• DATASET EXCERPTS
++++++++++

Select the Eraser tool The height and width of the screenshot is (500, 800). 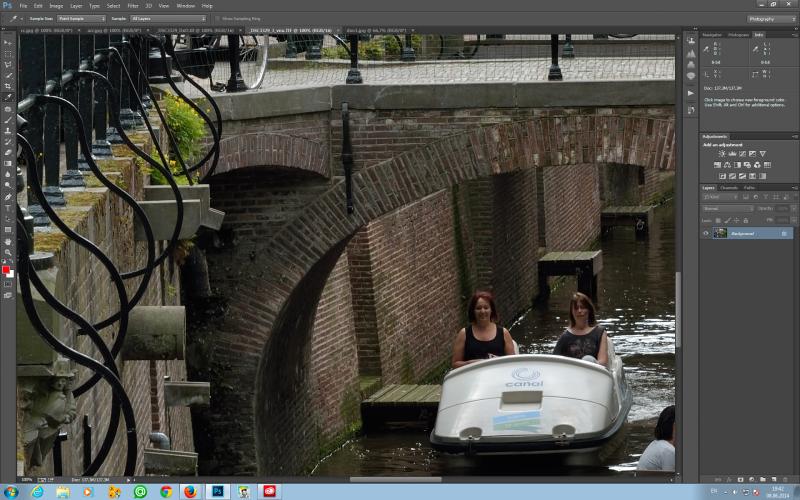(x=8, y=153)
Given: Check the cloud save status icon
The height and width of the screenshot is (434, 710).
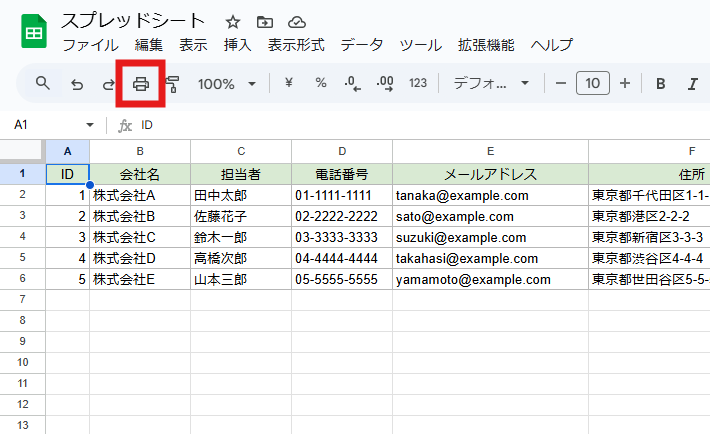Looking at the screenshot, I should [x=296, y=21].
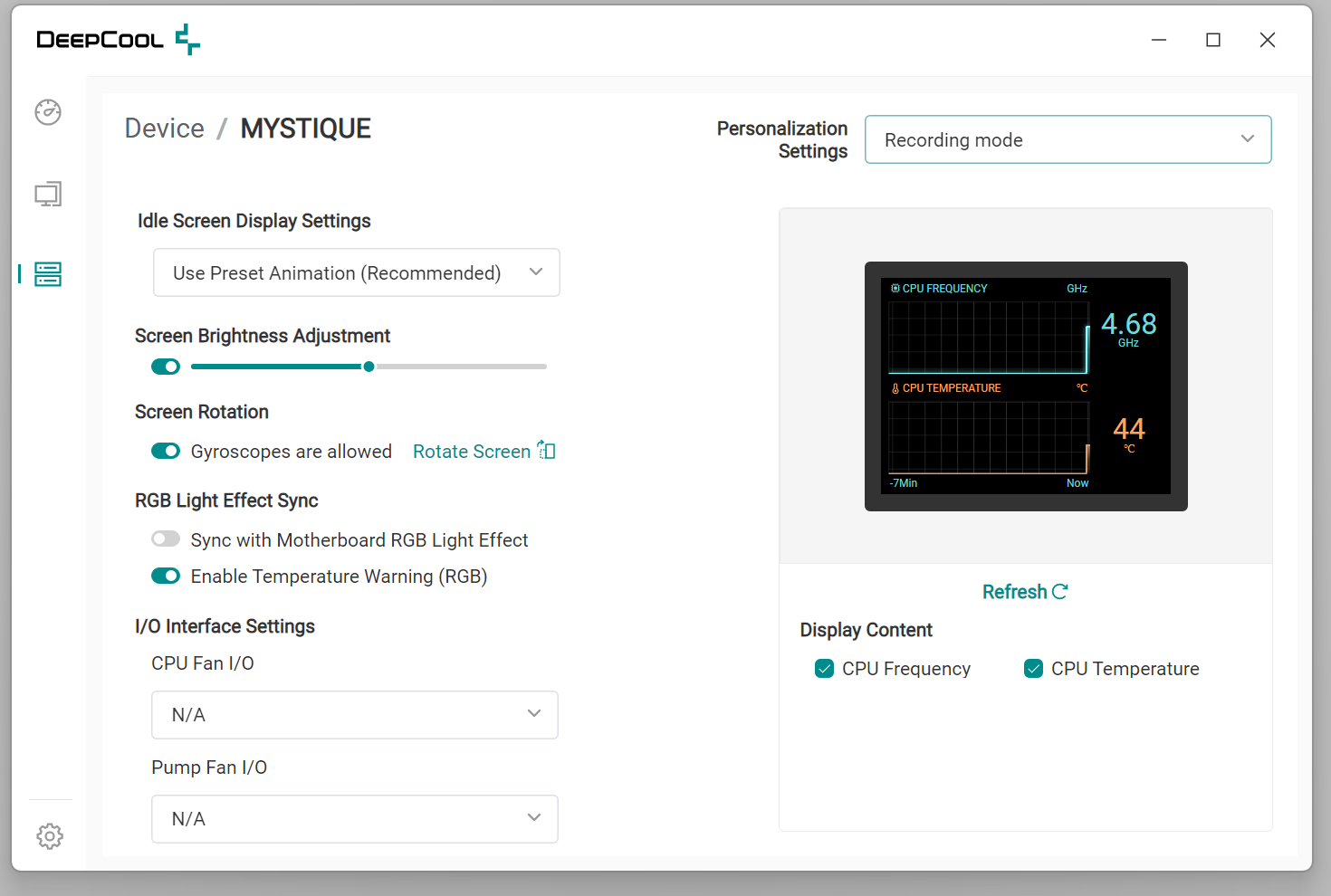Open the monitor display sidebar icon
Screen dimensions: 1331x896
point(48,194)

++++++++++

• WHAT IS REQUIRED
The required output is an exact copy of the lines from the one with "The height and width of the screenshot is (434, 710)." through the final line of the data above, with pictures removed.

• RESULT
The height and width of the screenshot is (434, 710).
Looking at the screenshot, I should [x=296, y=21].
Open the monitor display sidebar icon
Screen dimensions: 1331x896
point(48,194)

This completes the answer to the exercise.